BEGIN

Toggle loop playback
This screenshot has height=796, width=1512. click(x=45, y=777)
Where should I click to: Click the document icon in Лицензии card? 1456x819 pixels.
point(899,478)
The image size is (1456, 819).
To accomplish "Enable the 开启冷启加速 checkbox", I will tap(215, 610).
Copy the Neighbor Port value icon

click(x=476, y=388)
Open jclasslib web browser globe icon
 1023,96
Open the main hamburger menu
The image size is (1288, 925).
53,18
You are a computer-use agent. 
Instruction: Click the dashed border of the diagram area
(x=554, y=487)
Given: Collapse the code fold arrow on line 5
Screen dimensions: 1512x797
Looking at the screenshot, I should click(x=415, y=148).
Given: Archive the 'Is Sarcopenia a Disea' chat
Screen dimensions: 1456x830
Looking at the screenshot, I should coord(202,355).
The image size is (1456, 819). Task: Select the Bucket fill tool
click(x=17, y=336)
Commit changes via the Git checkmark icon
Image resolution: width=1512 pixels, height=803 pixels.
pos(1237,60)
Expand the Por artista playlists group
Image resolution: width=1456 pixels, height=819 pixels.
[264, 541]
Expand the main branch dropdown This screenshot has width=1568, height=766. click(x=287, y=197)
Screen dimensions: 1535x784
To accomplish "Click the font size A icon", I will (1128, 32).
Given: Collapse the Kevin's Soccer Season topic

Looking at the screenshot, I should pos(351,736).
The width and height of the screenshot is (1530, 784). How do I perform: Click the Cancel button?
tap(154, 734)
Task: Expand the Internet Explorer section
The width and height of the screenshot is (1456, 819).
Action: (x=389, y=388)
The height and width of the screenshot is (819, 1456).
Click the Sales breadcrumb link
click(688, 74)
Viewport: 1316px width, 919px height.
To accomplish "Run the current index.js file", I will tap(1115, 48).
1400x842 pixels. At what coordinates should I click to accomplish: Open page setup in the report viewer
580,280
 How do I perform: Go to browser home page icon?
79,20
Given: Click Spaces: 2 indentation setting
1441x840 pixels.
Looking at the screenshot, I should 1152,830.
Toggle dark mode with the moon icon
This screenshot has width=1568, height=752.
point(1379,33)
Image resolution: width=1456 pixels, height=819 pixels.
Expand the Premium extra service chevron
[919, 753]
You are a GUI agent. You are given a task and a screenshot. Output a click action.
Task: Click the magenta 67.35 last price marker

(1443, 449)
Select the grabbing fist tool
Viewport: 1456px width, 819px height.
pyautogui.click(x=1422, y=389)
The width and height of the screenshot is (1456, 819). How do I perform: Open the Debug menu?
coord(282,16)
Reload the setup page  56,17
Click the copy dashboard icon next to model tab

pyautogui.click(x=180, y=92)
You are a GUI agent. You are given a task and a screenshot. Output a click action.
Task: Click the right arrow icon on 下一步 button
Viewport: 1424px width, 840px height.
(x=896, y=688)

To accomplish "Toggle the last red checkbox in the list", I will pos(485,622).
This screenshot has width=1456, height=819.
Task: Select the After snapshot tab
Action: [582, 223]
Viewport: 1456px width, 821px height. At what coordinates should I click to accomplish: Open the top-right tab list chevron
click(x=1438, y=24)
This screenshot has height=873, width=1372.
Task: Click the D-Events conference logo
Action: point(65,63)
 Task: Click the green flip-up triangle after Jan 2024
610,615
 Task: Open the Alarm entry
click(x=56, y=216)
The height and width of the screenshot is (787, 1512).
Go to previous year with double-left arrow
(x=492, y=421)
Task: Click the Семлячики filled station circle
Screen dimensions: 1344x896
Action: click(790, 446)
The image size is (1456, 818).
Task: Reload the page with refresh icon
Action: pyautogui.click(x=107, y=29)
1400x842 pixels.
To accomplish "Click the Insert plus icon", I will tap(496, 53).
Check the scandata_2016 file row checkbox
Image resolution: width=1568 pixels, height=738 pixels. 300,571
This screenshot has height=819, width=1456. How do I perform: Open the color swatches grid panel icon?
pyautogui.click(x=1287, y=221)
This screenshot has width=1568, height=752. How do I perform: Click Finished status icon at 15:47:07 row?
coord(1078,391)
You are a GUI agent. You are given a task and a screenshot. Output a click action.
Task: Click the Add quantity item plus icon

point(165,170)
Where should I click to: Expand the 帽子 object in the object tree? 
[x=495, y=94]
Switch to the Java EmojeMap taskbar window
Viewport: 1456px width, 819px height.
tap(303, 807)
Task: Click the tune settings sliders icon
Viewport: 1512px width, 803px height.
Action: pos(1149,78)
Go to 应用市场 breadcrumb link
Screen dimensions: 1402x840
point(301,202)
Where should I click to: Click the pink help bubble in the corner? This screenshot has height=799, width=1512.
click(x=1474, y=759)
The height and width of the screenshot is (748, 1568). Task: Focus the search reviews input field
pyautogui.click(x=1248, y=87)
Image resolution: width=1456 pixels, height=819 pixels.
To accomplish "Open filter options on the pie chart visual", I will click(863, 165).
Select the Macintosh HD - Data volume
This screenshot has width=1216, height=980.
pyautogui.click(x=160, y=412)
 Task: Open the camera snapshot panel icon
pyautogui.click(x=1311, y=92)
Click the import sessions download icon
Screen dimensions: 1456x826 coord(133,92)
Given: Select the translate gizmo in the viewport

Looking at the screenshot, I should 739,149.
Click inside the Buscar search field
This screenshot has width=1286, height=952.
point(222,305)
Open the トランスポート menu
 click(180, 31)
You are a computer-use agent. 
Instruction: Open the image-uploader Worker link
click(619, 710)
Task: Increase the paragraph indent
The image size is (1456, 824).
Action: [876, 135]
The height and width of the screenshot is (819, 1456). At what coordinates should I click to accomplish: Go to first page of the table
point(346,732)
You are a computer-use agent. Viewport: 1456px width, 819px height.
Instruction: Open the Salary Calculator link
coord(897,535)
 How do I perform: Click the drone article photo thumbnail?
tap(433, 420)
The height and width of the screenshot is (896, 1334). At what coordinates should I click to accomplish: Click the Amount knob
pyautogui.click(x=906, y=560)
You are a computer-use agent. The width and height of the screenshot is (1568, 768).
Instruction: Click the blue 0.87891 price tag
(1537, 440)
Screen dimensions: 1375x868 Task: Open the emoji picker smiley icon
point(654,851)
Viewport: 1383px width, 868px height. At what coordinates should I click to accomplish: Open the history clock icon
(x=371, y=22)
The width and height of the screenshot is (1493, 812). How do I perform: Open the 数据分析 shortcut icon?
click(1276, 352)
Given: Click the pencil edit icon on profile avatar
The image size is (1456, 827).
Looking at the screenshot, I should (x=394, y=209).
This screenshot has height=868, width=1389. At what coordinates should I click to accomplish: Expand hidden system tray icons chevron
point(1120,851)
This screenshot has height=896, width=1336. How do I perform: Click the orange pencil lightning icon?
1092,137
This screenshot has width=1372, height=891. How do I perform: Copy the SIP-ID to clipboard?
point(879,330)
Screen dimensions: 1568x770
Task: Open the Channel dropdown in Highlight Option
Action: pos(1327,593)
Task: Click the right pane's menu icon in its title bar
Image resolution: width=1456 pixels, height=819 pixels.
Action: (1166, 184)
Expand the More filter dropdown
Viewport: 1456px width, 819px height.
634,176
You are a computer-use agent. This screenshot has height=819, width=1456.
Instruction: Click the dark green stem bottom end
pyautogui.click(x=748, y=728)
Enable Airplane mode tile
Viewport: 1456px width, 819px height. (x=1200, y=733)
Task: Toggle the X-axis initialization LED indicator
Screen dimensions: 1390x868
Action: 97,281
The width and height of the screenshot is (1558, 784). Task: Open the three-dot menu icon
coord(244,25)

END

■ TASK DESCRIPTION
Please copy out every line in the listing that has the string "computer".

■ YOUR RESPONSE
You are a computer-use agent. 
You are a computer-use agent. 
You are a computer-use agent. Viewport: 1456px width, 819px height.
You are a computer-use agent. The width and height of the screenshot is (1568, 768).
You are a computer-use agent. This screenshot has height=819, width=1456.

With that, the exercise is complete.